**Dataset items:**
►

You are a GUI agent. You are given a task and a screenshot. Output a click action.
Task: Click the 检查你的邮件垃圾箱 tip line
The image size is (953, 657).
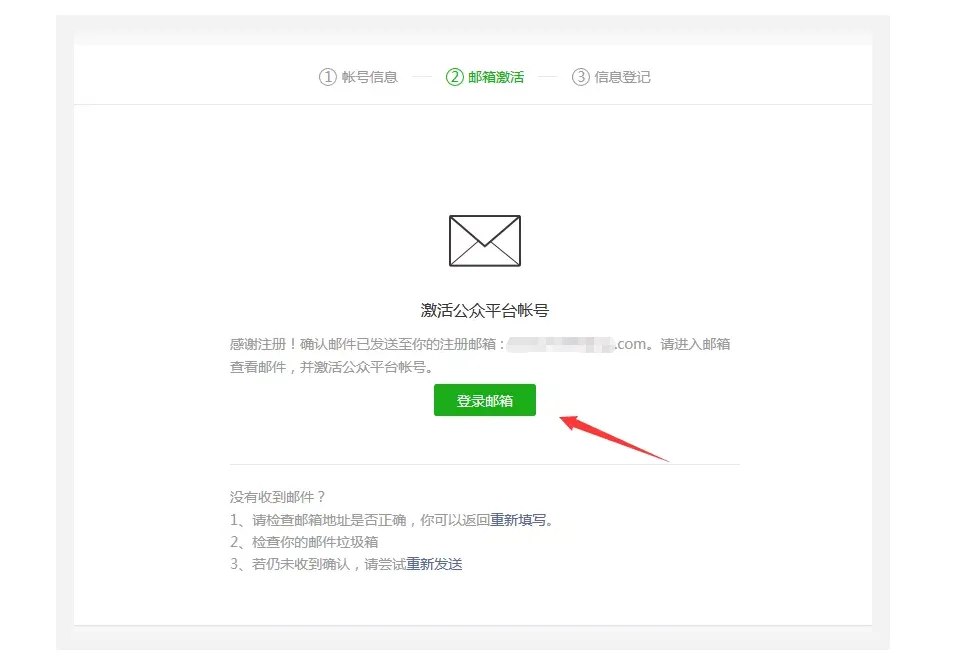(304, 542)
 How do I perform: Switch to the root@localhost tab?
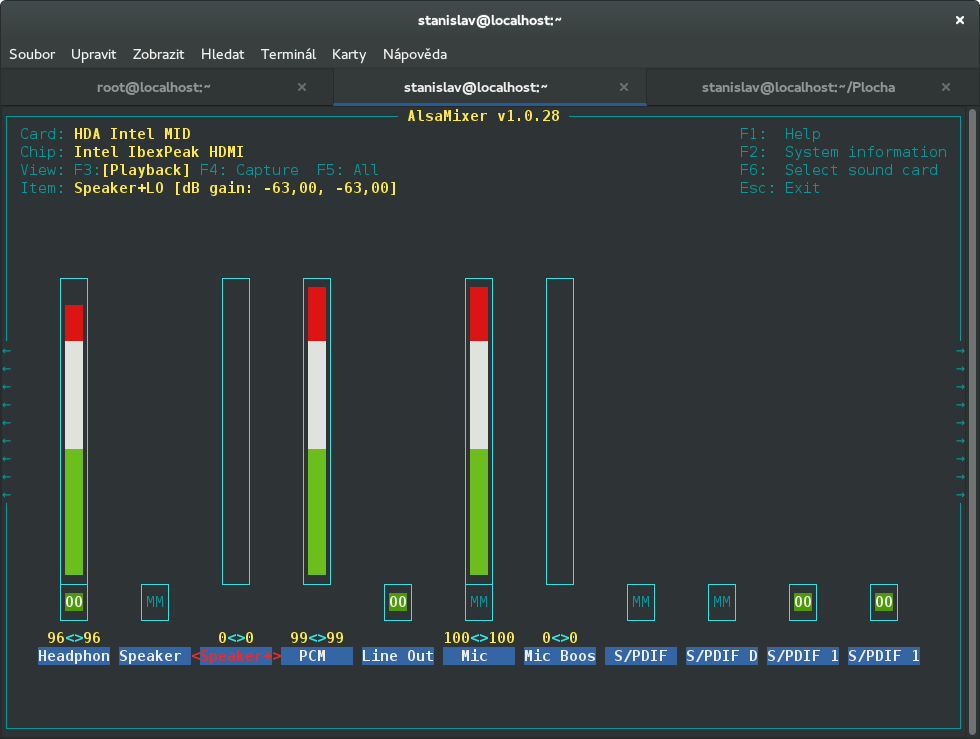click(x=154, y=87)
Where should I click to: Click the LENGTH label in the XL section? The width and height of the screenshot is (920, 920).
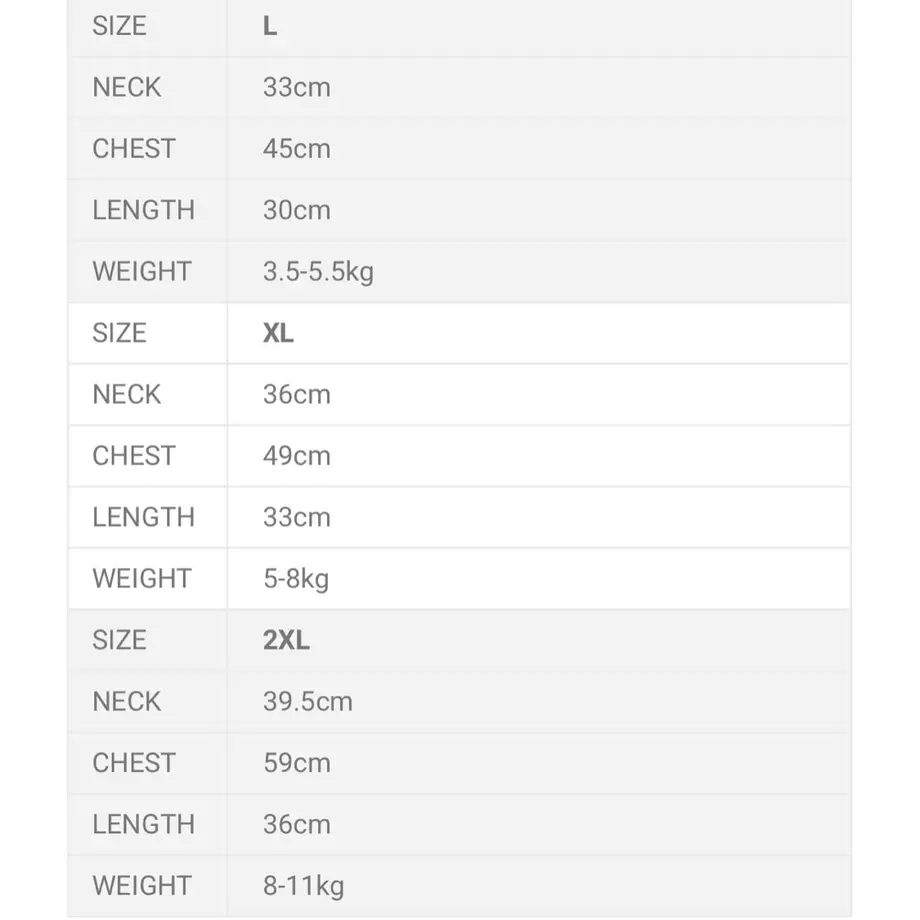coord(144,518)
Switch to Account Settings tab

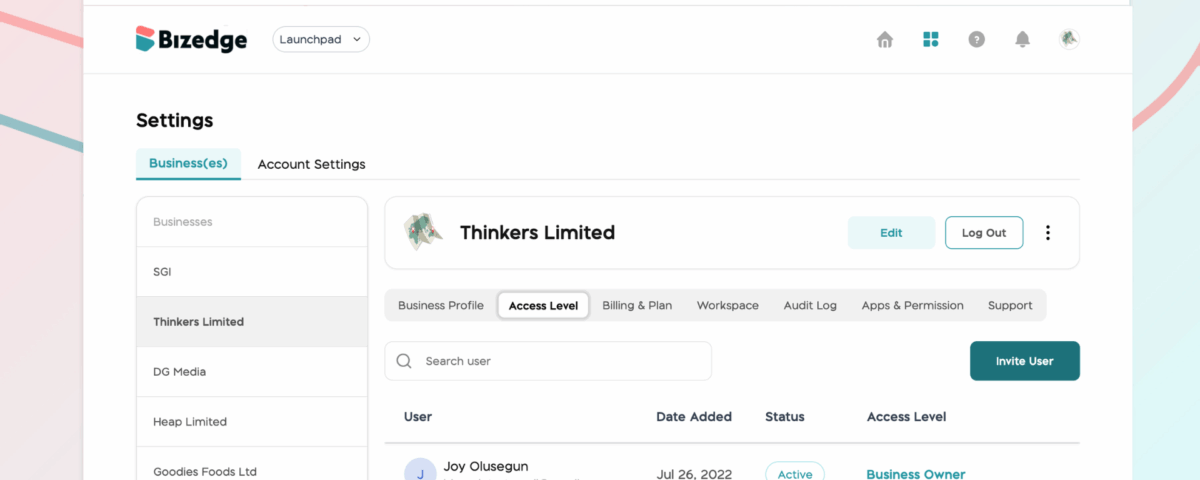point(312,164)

◄

**Instructions to follow:**
Pick up at the line containing "How do I perform: Switch" and copy each line exactly until the data ends, including that last line; copy no pictures.

**Finished task:**
 How do I perform: Switch to the root@localhost tab?
click(x=154, y=87)
Where should I click to: Click the LENGTH label in the XL section? The width and height of the screenshot is (920, 920).
coord(144,518)
Switch to Account Settings tab

point(312,164)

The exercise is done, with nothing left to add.